-- Start of TEXT PROVIDED --

Hey Community,
I am facing the following “problem”:
I am supposed to find a growth rate distribution in a certain data set. For this I am looking at new objects being created at a timestep. These counts I want to illustrate with a histogram, fit with an appropriate distribution and in the best case even evaluate the goodness of the fit.
After getting the different rates which are stored in the array “differences”, I am filtering only the values bigger than 10:
using StatsBase
using Distributions
using StatsPlots
daily_rates = []
pop = countmap(differences)
#only take the rates that are higher than zero
filtered_pop = filter(tuple -> last(tuple) > 10, collect(pop))
#now we have a tuple and we only want to have the appearances
pop_vals = [filtered_pop[i][2] for i in 1:length(filtered_pop)]
sort!(pop_vals)
daily_rates=pop_vals
which gives me the following array:
[11, 11, 11, 12, 12, 12, 13, 14, 15, 15, 17, 18, 21, 24, 25, 25, 28, 38, 39, 43, 47, 54, 55, 64, 87, 99, 127, 187, 237, 306, 413, 611, 933, 1563, 3271]
This array I am fitting with the Distributions.jl package where I tried the Pareto distribution with the maximum likelihood method:
P = fit_mle(Pareto, daily_rates)
To plot the distribution as a straight line fit I also get the unique values of the array above, to have some x-values:
x = unique(daily_rates);
Now I am plotting the histogram and the fit with StatsPlots.jl and I chose logartihmic binning:
StatsPlots.histogram(daily_rates, bins = 10 .^range(0.0, length = 101, stop=log10(maximum(daily_rates))), fillalpha = 0.4,normalize=true, xaxis=:log, yaxis=:log, xlims = (10, maximum(daily_rates)),label=:data)
StatsPlots.plot!(P,x, xaxis=:log, yaxis=:log,label=:fit)
If I plot it, the histogram bars do not start at the very zero line. Which I don’t really understand.
This is my first issue and I would be happy for any hint what I can do to change it.
Moreover now it would be very useful the get a statement regarding the goodness of the fit. I see two options:
Either I have to calculate for example the chi squared after pearson manually with:
But for this I would need my exact y-values of the histogram for which I didn’t find any function that could print me these values.
Or I am using the HypothesisTests.jl package by which I am a bit overwhelmed such that I didn’t figure out yet how to use it in my case since I am quite unexperienced.
I don’t know if I am asking for too much help - but I would be very thankful for any reply.
Thanks in advance!

-- End of TEXT PROVIDED --
-- Start of RECORD SET --

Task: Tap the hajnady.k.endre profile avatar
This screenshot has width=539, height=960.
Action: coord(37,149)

-- End of RECORD SET --
-- Start of RECORD SET --

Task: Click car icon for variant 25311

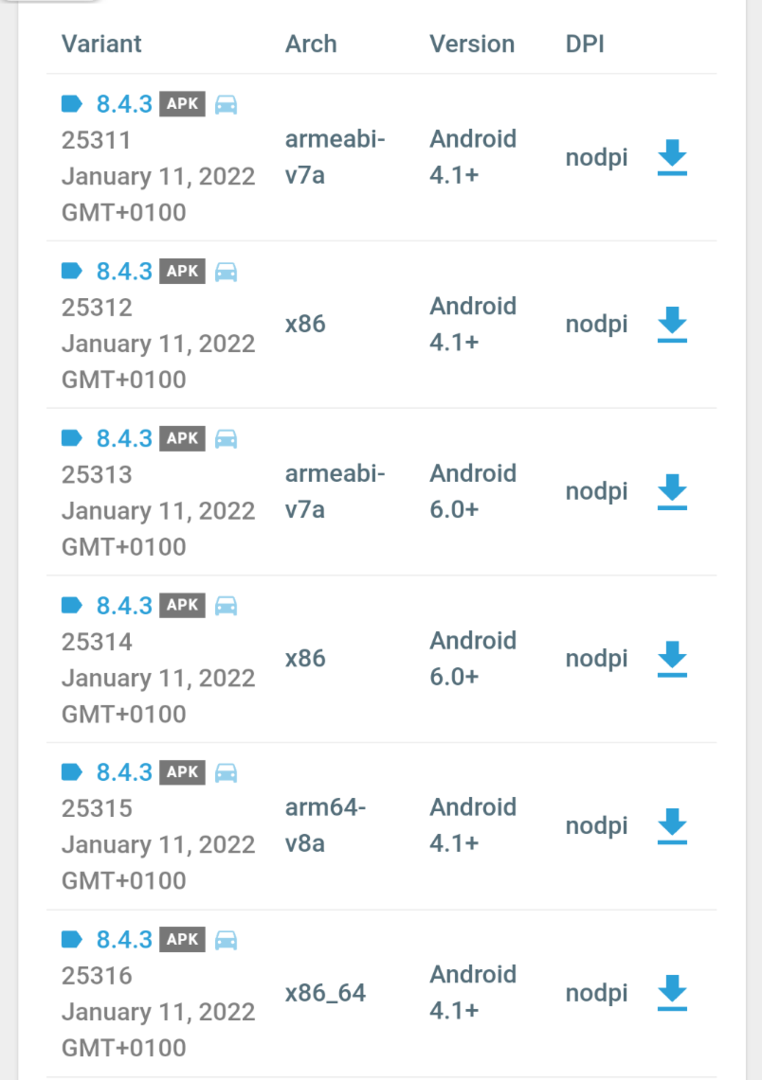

-- End of RECORD SET --
-- Start of RECORD SET --

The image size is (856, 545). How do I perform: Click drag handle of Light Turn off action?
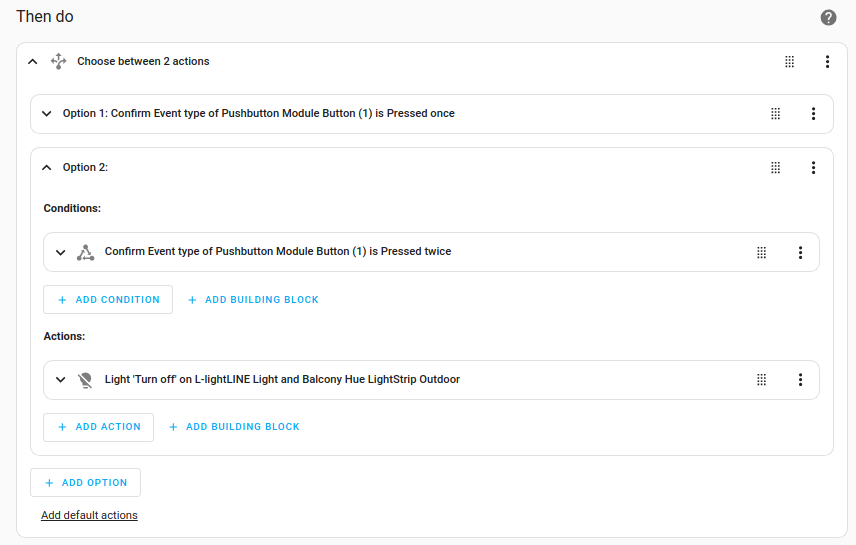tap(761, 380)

-- End of RECORD SET --

### WHAT IS BEING ASKED:
Copy the passage of the histogram-fitting post, everything from "If I plot it, the" down to "am quite unexperienced.", replacing "histogram" with "bar chart".

### FULL ANSWER:
If I plot it, the bar chart bars do not start at the very zero line. Which I don’t really understand.
This is my first issue and I would be happy for any hint what I can do to change it.
Moreover now it would be very useful the get a statement regarding the goodness of the fit. I see two options:
Either I have to calculate for example the chi squared after pearson manually with:
But for this I would need my exact y-values of the bar chart for which I didn’t find any function that could print me these values.
Or I am using the HypothesisTests.jl package by which I am a bit overwhelmed such that I didn’t figure out yet how to use it in my case since I am quite unexperienced.